Click-target data:
--- Start ---

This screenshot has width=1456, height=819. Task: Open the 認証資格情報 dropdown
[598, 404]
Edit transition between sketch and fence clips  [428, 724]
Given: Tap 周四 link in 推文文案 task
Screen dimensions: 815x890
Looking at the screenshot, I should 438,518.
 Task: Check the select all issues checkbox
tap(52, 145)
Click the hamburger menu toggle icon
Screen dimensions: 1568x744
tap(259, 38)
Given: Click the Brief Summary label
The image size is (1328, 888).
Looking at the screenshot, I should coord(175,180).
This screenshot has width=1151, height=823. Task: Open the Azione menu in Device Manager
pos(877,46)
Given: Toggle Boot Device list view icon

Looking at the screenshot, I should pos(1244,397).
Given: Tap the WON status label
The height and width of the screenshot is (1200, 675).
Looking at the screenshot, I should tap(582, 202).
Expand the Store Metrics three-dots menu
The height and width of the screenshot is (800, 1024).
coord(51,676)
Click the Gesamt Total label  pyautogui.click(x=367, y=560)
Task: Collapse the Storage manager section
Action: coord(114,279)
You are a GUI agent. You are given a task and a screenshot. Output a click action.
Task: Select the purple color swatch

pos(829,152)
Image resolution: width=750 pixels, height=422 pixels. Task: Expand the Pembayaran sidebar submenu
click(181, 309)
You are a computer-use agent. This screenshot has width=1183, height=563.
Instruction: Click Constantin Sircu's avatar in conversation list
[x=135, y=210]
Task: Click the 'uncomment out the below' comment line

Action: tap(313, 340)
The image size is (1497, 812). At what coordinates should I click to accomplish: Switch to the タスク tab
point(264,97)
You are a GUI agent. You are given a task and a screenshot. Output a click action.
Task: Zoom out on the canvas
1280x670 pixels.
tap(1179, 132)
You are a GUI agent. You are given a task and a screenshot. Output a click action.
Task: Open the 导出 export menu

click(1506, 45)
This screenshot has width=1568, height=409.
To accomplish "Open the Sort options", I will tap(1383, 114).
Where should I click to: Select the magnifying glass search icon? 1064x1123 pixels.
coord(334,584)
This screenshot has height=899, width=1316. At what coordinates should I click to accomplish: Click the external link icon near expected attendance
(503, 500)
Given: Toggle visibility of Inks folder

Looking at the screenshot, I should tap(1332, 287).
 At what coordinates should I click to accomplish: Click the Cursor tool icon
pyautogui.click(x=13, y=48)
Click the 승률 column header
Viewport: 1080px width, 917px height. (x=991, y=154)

--- End ---

◆ **REQUIRED TASK**
Return every line in the records above that contains the word "label". Case counts.

◆ **RESULT OF THIS EXERCISE**
Given: Click the Brief Summary label
Given: Tap the WON status label
Click the Gesamt Total label  pyautogui.click(x=367, y=560)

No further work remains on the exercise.